DATASET ENTRIES:
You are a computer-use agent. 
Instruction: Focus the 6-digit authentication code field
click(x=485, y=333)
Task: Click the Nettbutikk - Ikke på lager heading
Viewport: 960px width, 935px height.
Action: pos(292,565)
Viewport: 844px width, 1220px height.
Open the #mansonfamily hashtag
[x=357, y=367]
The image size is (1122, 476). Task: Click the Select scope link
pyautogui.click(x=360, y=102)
---
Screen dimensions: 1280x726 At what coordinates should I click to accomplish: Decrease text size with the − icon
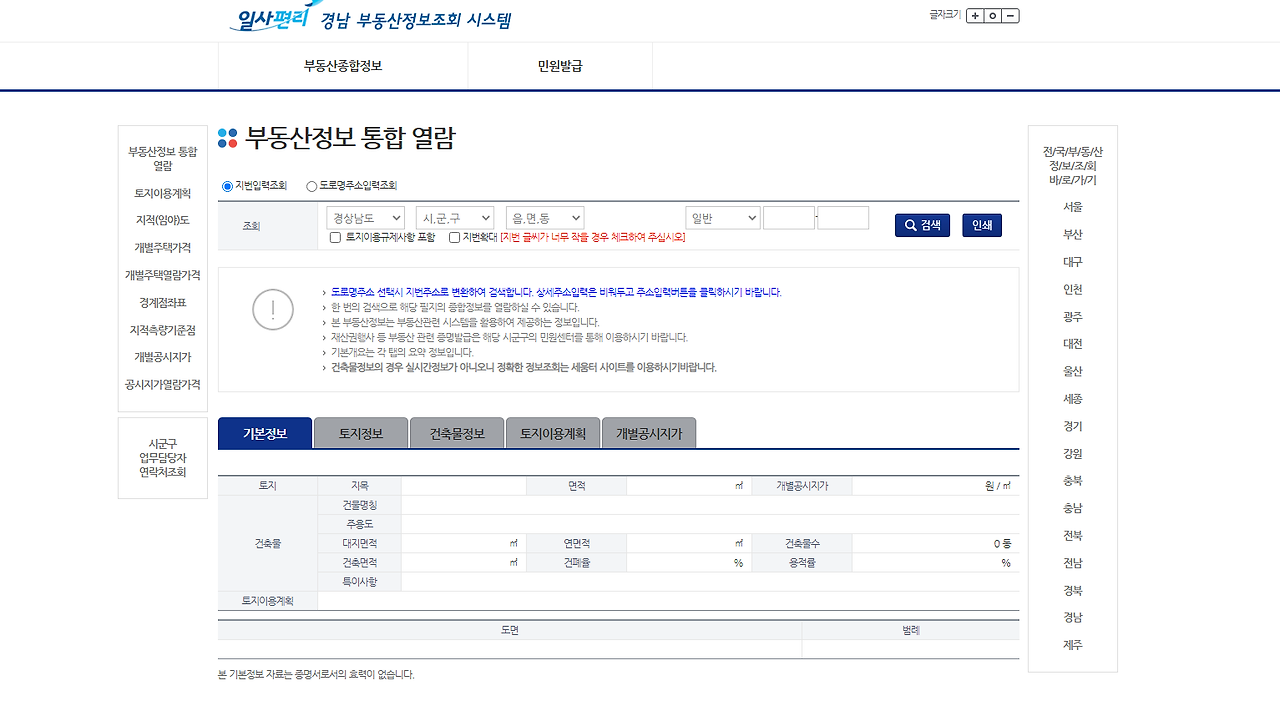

GOAL OF THE EXERCISE: Starting at the line above that contains "You are a computer-use agent.", repeat each line exactly up to and including the line that contains "Viewport: 844px width, 1220px height.", and stop there.

SOLUTION TO THE EXERCISE:
You are a computer-use agent. 
Instruction: Focus the 6-digit authentication code field
click(x=485, y=333)
Task: Click the Nettbutikk - Ikke på lager heading
Viewport: 960px width, 935px height.
Action: pos(292,565)
Viewport: 844px width, 1220px height.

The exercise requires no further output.